但裴玉劭私底下却对他颇有责怪,十分不满。
他觉得太子私德不修,罔顾人伦,而且这个私德不修男子还是他妹妹的夫君。妻子怀着孕,太子却赶去跟江良人厮混。
裴玉劭未免生出几分见怪。
可太子却容不得这些,裴玉劭不过是一介臣子,凭什么指责自己?哪怕自己当真有些许罪过,也绝不是裴玉劭可以置喙。
一个人恼恨之时,便会忍不住想起一些旧恨。
他本已放下沈照芝之事,毕竟在利益跟前,那些私怨也不要紧。沈氏不过是他舍了的一个弃妾,不过是裴玉劭自己愿意捡回去。
裴家那时示好,太子也笑纳了,愿意娶裴家女儿。
毕竟裴家也不仅仅有区区一个裴玉劭。
可有些事情容下来,心里却总是有根刺。更何况太子若处于上风时,尚会大方些,可彼时他处于道德洼地,还让裴玉劭看到他最不堪的一面。

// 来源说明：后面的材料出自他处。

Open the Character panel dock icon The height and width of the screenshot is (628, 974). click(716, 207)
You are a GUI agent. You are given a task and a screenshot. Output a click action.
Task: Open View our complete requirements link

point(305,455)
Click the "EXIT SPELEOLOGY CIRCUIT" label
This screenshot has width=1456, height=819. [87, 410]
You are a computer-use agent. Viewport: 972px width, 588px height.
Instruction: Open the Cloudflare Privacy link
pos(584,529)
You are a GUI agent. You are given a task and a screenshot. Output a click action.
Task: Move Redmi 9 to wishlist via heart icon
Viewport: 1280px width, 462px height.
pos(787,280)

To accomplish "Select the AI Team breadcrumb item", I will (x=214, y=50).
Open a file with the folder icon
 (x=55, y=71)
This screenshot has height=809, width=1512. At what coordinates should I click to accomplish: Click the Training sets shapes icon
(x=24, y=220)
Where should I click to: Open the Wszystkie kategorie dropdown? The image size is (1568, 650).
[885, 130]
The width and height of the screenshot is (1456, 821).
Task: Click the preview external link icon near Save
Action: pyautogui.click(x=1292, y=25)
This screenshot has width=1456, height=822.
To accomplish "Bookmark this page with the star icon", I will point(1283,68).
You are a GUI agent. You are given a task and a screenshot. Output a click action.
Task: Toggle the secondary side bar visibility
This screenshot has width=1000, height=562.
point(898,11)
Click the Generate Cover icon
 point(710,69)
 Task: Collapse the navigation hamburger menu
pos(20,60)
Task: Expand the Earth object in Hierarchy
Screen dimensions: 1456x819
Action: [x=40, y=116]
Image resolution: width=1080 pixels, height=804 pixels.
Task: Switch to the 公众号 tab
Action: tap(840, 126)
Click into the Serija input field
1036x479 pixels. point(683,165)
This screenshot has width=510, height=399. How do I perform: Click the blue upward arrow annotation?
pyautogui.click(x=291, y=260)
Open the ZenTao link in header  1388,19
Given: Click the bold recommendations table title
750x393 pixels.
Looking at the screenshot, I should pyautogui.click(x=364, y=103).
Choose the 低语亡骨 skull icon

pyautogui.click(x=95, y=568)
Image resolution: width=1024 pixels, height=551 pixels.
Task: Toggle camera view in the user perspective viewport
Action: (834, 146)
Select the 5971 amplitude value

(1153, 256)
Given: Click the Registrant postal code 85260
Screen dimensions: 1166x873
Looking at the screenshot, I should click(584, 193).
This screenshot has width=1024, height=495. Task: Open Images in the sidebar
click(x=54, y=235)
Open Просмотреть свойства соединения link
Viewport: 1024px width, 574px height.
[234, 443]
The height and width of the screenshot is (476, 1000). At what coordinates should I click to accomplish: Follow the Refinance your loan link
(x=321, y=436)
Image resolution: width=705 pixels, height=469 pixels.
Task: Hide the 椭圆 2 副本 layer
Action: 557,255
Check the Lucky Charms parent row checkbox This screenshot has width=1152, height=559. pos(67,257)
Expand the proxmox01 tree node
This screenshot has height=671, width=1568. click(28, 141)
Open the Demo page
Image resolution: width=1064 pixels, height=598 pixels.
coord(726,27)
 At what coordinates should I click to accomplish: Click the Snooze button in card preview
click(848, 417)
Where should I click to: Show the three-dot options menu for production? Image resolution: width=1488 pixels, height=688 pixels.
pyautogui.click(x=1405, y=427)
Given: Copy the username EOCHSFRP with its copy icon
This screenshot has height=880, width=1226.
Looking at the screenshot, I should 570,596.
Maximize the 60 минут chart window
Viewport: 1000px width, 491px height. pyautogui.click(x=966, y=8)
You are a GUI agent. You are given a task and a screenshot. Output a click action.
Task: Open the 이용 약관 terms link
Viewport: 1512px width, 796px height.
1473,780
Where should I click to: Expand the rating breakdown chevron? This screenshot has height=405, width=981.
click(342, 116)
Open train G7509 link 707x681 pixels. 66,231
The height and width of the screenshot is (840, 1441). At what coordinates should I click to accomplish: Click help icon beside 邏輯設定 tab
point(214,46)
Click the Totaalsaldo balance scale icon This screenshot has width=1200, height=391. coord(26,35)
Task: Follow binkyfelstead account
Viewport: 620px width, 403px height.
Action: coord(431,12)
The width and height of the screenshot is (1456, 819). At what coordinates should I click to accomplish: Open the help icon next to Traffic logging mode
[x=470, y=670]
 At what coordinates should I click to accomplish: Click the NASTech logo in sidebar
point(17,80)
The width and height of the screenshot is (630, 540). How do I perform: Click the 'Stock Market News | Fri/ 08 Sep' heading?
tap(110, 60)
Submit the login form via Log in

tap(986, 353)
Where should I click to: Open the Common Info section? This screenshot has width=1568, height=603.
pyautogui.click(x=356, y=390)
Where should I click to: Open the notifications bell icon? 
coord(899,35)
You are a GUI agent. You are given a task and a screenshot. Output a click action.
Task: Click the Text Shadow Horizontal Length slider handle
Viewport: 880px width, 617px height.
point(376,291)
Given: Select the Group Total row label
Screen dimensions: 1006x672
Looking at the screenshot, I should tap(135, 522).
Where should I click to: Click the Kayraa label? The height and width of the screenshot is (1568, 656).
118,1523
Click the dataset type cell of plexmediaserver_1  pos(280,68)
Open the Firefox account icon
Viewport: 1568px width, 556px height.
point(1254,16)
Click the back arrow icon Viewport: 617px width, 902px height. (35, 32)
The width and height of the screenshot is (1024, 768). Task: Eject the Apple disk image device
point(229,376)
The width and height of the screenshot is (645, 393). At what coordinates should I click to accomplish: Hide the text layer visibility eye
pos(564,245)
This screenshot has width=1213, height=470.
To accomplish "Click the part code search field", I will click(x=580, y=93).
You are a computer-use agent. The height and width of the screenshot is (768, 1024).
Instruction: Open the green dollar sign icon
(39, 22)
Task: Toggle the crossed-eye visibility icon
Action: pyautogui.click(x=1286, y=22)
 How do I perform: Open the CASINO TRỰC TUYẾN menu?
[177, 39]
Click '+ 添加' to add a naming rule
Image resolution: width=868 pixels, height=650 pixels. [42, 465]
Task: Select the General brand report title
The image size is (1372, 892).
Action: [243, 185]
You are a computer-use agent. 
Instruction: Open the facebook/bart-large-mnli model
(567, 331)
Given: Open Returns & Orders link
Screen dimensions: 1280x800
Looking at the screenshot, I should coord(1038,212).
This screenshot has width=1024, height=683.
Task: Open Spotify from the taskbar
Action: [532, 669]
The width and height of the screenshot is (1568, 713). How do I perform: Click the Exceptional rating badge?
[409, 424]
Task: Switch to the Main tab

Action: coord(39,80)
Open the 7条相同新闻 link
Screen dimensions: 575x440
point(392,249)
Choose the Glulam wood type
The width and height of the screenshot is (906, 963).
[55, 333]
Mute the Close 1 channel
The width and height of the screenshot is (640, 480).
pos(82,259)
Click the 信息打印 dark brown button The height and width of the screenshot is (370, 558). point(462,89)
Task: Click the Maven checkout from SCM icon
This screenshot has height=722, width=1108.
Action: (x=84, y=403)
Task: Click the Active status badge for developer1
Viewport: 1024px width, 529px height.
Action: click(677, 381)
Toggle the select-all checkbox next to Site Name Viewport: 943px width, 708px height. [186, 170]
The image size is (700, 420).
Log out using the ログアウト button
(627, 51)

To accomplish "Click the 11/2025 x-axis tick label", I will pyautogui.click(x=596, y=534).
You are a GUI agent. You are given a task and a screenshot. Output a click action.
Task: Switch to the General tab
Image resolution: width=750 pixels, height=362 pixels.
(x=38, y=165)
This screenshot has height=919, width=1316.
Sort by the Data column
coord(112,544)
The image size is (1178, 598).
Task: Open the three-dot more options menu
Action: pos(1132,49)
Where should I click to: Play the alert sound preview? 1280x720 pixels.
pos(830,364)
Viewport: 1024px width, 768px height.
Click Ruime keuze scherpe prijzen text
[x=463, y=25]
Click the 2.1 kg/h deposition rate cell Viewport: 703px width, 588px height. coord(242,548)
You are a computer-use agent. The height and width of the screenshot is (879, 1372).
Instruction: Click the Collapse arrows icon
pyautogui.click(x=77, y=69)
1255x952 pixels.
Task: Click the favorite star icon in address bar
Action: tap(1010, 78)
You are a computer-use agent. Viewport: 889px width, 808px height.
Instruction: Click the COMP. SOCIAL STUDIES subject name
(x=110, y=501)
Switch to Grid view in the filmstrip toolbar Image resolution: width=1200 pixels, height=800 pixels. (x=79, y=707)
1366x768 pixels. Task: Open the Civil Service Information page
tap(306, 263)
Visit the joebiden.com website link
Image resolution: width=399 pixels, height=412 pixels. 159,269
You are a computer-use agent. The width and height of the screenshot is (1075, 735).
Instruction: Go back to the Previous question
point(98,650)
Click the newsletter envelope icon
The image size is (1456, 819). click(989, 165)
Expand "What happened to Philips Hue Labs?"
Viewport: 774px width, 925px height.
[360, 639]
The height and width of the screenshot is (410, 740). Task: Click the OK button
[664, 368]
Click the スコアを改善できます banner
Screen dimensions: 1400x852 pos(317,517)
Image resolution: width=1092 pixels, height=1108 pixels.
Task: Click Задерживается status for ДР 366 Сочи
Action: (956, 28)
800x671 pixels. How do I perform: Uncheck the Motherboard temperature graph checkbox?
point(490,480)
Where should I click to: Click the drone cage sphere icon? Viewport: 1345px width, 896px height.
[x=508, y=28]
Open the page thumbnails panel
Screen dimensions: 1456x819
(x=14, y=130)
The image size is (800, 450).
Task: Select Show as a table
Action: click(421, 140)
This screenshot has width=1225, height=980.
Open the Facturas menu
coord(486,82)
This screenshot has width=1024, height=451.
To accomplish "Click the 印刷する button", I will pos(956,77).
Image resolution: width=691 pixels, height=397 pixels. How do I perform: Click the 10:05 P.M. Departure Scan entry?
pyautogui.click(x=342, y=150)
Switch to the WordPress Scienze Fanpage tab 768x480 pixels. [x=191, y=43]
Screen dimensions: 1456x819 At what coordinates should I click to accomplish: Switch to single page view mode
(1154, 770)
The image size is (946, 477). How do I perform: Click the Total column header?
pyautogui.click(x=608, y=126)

于是他又想起了徐照芝,更想到当初是裴玉劭替他写了戍边论,替他这个太子造势扬名。徐照芝慕他这个太子才气,但却是裴玉劭替写的。二人结为夫妻,是否私底下会将他这个太子议论一番,嘲弄一番?
那时想到了此处,太子心底便生出了恼意。
更不必说眼前的裴玉劭还在指责、劝谏自己,说他断断不可再行此等背德之事。他也从裴玉劭眼里瞧见一缕嘲讽,看到了裴玉劭眼里闪烁着轻蔑的光辉。
其实裴玉劭未必真有轻蔑之态,太子是君,裴玉劭又非不知分寸之人。也许太子那时候太气恼,心魔作祟,所以生出这样幻想。
但无论如何,待他回过身来之际,这手中之刃已刺透了裴玉劭心口。
几点鲜血飞溅在他面颊之上,他蓦然又发狠刺了几刀。
他是储君,是未来的天子,谁也不能违逆于他,更绝不能轻视于他。他骨子里是野兽,元后教他用权谋解决问题,他也学得一些,可愤怒时候却由本能驱使。就好似很多年前,他用棋盘砸破了吴王世子的头颅,砸个头破血流。
等他平静下来时,他才知晓自己闯下大祸。
他杀了自己妻子的兄长,裴妍君还有了身孕,裴家手里还握有兵权,手握卫尉,把持着守京安稳的南军。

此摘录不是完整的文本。